Чуб страдальчески закатила глаза.

– Так вот, ма, о деле, – начала она, ощетинившись, как еж. В каждом ее слове топорщилась цыганская иголка.

– Да, доченька.

– У нас в роду были ведьмы?

Дашина мать замерла с батоном и палкой колбасы в руках. Но то, что в первый, ошибочный миг Маша приняла за удивление, оказалось лишь персональной манерой Вероники глубоко и серьезно задумываться.

– Насколько я знаю, нет, – так же спокойно сказала она после секундного размышления. – А что, очень надо?

– Вот так! – Даша резко придушила пальцами шею.

– Твой дед по отцу написал книгу о ведьмах.

– Я знаю, – невежливо оборвала мать внучка Чуб. – А чего он ее написал? Может, я ведьма по папе?

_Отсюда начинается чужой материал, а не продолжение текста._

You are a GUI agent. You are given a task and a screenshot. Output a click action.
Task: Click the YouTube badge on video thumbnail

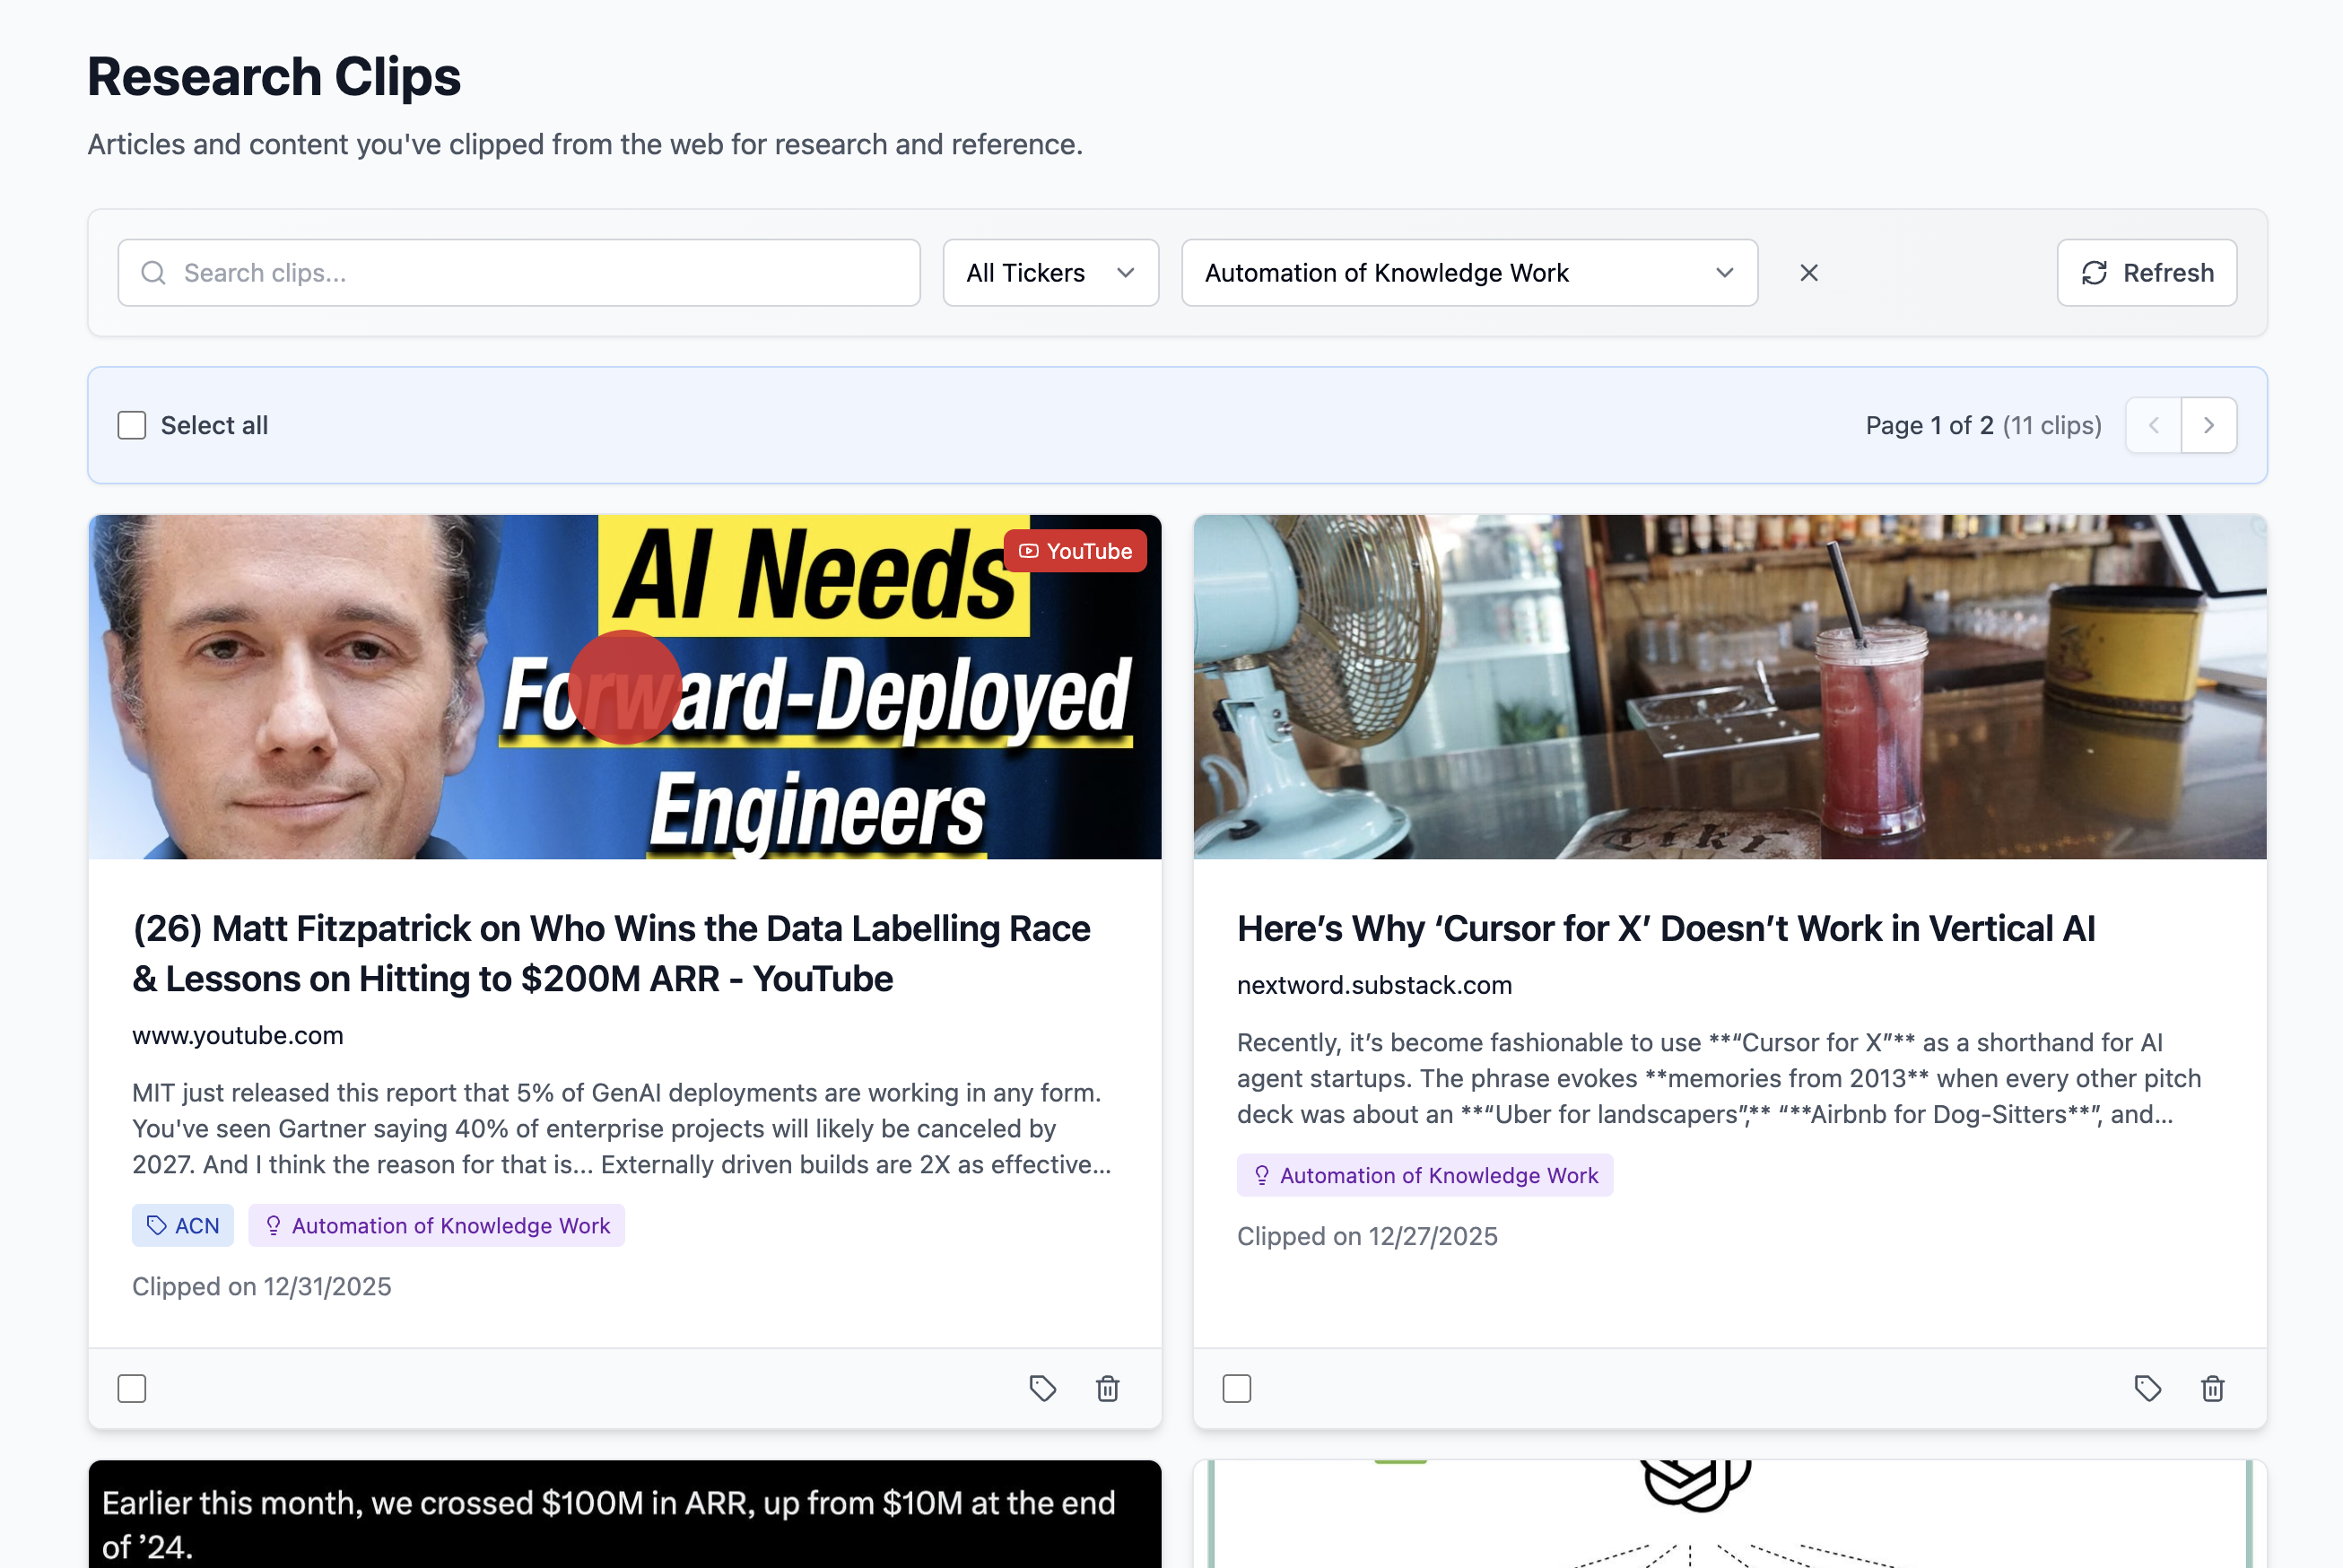coord(1074,551)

– То-то и оно, что нет. – Женщина резала хлеб. – Ты ж знаешь, мы с твоим дедом были большими друзьями. И я помню, как он жалел, что в его роду нет ни одной ведьмы, и узнавал: не было ли их в нашем. Он всю жизнь собирал информацию о киевских ведьмах, и, естественно, ему было б интересно… Но твой дед страшно гордился, что ваша фамилия – Чуб – самая что ни на есть гоголевская! В «Вечерах на хуторе близ Диканьки» козак Чуб – отец той самой Оксаны, которая послала Вакулу за чаревичками «как у царицы». А сам Вакула, по Гоголю, сын ведьмы Солохи. И если Вакула с Оксаной поженились, их дети были ведьмацкого рода…

– Чуб – девичья фамилия! – резанула внучка Чуб. – Оксана б ее все равно поменяла. И во-още литературной родословной не бывает. Спасибо. Помогла! Толку от тебя!

– Даш, зачем ты так? – не выдержала Ковалева.

– Не обращайте внимания, Машенька. – Вероника поставила пред ними деревянную доску с нарезанными большими кусками, расхристанными бутербродами и включила электрический чайник. – Обычное несовпадение характеров.

– Обычное несовпадение? – Чуб почему-то обижалась все больше и больше. – Да ты никогда, никогда меня не понимала! Ты даже не слышишь, что я тебе говорю. Тебе на меня плевать. Дома я. Ушла из дома. Тебе все равно.

И Маша вдруг догадалась: именно совершеннейшее спокойствие Вероники и выводит Дашу Чуб из себя.

Дашу выводит то, что мать ну ничем нельзя из себя вывести!

– Ты – взрослый, самостоятельный человек и имеешь полное право жить где и как ты хочешь, – высказала свое родительское мнение Вероника. – Если же ты хочешь поговорить о наших взаимоотношениях, для этого не обязательно провоцировать скандал. Я знаю, у тебя такой характер. Эмоциональный. Тебе легче сказать наболевшее в виде крика. Но я еще раз повторяю: ты можешь сказать мне совершенно все в спокойной форме. Я тебя пойму.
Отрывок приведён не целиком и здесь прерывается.